## Request
Identify every line in the records below that contains the word "height", and copy each of those lines.

= = = = =

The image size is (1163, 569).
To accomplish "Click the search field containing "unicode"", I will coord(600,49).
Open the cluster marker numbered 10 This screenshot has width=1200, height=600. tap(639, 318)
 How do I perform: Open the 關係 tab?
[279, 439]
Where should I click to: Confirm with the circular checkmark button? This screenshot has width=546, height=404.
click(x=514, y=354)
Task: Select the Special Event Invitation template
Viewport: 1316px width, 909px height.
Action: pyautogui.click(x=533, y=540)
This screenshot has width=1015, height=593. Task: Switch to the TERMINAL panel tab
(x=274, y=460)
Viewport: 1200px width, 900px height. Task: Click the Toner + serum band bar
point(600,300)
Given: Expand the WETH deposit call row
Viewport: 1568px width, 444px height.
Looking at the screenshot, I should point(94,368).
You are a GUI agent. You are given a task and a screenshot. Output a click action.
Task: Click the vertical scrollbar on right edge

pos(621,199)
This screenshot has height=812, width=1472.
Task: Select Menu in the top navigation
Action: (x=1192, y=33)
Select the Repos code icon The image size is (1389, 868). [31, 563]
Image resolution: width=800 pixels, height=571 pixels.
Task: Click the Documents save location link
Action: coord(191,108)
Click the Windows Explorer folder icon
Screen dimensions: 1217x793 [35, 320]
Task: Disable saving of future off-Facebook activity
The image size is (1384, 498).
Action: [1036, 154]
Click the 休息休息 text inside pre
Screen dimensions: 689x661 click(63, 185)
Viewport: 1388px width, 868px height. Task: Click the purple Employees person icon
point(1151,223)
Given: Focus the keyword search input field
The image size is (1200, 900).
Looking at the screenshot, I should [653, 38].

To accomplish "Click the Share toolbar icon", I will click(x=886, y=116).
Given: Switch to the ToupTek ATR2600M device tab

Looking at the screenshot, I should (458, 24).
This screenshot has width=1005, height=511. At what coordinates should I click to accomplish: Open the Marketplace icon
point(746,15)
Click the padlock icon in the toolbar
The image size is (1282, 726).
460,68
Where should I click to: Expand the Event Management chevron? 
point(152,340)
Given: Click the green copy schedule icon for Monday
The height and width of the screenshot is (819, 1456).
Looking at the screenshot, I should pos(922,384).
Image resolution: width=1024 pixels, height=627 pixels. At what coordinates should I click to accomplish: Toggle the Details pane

= = = = =

## Finished answer
Open the cluster marker numbered 10 This screenshot has width=1200, height=600. tap(639, 318)
Where should I click to: Confirm with the circular checkmark button? This screenshot has width=546, height=404.
Viewport: 1316px width, 909px height.
This screenshot has width=1015, height=593. Task: Switch to the TERMINAL panel tab
Viewport: 1200px width, 900px height. Task: Click the Toner + serum band bar
Viewport: 1568px width, 444px height.
This screenshot has height=812, width=1472.
Image resolution: width=800 pixels, height=571 pixels.
Viewport: 1388px width, 868px height. Task: Click the purple Employees person icon
This screenshot has width=1005, height=511. At what coordinates should I click to accomplish: Open the Marketplace icon
The height and width of the screenshot is (819, 1456).
Image resolution: width=1024 pixels, height=627 pixels. At what coordinates should I click to accomplish: Toggle the Details pane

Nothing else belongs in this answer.